--- Start ---

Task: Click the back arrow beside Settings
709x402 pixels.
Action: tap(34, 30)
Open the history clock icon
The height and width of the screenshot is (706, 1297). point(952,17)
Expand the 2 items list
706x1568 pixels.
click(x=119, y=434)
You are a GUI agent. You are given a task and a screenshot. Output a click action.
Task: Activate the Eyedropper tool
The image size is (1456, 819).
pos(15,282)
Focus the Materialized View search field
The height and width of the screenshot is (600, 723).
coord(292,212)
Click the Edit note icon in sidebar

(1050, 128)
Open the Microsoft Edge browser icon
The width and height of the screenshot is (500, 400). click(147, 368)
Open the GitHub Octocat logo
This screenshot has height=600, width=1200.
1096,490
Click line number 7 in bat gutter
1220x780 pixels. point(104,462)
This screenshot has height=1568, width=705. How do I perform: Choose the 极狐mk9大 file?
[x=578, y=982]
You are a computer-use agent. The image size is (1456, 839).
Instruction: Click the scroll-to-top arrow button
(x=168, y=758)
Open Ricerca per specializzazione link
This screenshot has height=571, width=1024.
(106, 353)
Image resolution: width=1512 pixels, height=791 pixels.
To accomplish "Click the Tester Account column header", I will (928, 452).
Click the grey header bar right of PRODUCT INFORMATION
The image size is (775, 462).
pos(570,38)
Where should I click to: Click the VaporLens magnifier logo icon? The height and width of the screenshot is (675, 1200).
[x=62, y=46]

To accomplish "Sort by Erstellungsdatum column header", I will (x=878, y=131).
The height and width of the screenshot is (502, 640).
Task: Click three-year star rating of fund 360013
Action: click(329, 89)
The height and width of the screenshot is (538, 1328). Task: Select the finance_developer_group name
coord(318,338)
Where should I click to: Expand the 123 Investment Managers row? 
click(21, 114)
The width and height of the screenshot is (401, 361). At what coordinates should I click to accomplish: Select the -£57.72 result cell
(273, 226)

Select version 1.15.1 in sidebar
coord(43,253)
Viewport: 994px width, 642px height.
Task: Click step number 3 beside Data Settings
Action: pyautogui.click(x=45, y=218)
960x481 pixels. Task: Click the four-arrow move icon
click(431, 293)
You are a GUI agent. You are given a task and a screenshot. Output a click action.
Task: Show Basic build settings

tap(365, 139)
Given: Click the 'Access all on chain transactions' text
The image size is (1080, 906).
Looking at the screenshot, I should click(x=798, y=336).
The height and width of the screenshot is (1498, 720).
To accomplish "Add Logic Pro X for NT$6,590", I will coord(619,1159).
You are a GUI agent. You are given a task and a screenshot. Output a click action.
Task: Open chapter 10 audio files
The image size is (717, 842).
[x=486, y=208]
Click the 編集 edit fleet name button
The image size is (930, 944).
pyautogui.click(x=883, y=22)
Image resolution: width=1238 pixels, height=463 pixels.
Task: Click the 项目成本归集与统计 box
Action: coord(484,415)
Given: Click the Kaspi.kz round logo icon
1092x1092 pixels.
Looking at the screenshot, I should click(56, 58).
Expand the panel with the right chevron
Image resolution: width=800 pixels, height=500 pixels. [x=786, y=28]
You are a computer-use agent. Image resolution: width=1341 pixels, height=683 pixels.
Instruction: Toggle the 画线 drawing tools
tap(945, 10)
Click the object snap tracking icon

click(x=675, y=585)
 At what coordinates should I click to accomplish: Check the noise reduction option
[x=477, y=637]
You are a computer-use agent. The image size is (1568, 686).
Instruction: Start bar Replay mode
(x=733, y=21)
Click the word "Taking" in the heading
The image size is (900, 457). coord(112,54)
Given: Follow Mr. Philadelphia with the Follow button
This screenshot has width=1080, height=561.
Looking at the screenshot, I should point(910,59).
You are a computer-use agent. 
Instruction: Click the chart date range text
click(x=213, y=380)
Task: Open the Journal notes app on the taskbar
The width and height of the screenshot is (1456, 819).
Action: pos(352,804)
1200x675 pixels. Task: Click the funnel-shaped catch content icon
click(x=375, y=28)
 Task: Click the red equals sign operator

--- End ---

Place the lines of the entries above, from the line containing "960x481 pixels. Task: Click" through the line containing "Looking at the screenshot, I should click(x=798, y=336).", inclusive, into a JSON list of strings with one string per line. Omit any blank lines.

### Exercise output
[
  "960x481 pixels. Task: Click the four-arrow move icon",
  "click(431, 293)",
  "You are a GUI agent. You are given a task and a screenshot. Output a click action.",
  "Task: Show Basic build settings",
  "tap(365, 139)",
  "Given: Click the 'Access all on chain transactions' text",
  "The image size is (1080, 906).",
  "Looking at the screenshot, I should click(x=798, y=336)."
]